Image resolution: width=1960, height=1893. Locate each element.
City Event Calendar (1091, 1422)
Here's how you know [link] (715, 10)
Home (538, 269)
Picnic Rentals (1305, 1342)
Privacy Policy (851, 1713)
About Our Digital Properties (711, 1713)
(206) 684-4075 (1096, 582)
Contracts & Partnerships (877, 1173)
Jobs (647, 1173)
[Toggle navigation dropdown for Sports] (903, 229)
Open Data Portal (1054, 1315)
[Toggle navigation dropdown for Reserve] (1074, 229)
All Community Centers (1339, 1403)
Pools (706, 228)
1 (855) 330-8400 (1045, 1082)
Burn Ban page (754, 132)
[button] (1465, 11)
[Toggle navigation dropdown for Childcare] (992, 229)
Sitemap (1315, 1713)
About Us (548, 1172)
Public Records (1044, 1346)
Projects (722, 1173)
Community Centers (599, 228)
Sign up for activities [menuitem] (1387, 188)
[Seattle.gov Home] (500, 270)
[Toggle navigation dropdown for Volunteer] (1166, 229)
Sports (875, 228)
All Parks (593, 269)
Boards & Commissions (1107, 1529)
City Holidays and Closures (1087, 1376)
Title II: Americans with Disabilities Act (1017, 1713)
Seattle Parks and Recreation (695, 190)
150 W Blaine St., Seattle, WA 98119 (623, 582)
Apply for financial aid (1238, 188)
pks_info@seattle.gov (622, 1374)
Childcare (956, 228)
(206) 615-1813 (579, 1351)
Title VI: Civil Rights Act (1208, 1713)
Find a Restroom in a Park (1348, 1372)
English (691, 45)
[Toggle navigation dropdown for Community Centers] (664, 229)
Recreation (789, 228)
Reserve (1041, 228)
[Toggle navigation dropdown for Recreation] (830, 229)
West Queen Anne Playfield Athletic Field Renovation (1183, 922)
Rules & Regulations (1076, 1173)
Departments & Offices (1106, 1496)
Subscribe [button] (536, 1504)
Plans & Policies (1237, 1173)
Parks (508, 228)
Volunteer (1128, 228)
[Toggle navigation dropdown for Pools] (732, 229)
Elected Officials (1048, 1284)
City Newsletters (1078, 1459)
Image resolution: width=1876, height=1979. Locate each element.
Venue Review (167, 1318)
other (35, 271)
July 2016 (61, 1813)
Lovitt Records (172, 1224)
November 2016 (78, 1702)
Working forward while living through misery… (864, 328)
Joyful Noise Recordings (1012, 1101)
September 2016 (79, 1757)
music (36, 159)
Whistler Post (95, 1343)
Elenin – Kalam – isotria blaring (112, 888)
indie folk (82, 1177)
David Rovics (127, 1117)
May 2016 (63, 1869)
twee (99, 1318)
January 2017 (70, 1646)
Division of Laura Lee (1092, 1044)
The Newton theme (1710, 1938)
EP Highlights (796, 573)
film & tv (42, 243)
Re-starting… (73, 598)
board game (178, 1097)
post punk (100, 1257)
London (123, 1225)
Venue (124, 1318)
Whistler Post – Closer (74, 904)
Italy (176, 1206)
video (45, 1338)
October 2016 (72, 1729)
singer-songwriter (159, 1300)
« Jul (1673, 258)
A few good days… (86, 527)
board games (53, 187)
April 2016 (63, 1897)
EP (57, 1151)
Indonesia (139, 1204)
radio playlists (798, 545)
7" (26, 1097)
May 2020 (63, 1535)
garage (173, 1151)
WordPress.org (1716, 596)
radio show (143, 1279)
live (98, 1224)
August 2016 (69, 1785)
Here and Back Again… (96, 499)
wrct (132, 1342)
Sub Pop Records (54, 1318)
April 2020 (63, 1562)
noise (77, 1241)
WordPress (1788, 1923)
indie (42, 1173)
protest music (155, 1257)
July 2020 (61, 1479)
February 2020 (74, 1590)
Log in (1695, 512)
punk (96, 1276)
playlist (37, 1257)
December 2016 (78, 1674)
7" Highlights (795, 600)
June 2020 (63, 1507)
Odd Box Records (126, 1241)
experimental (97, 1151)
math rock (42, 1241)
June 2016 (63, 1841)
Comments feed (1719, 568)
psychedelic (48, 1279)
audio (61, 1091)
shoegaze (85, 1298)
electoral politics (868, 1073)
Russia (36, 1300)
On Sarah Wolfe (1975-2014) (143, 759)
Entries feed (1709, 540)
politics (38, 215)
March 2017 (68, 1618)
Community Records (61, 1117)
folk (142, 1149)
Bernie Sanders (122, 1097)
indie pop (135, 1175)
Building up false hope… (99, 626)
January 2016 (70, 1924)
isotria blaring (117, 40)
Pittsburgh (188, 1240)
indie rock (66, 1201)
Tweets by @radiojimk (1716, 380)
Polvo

**WHAT THE TASK REQUIRES**
What is needed is the number of lines in the data that hold the word "indie", and nothing more.

**SOLUTION FOR THIS TASK**
4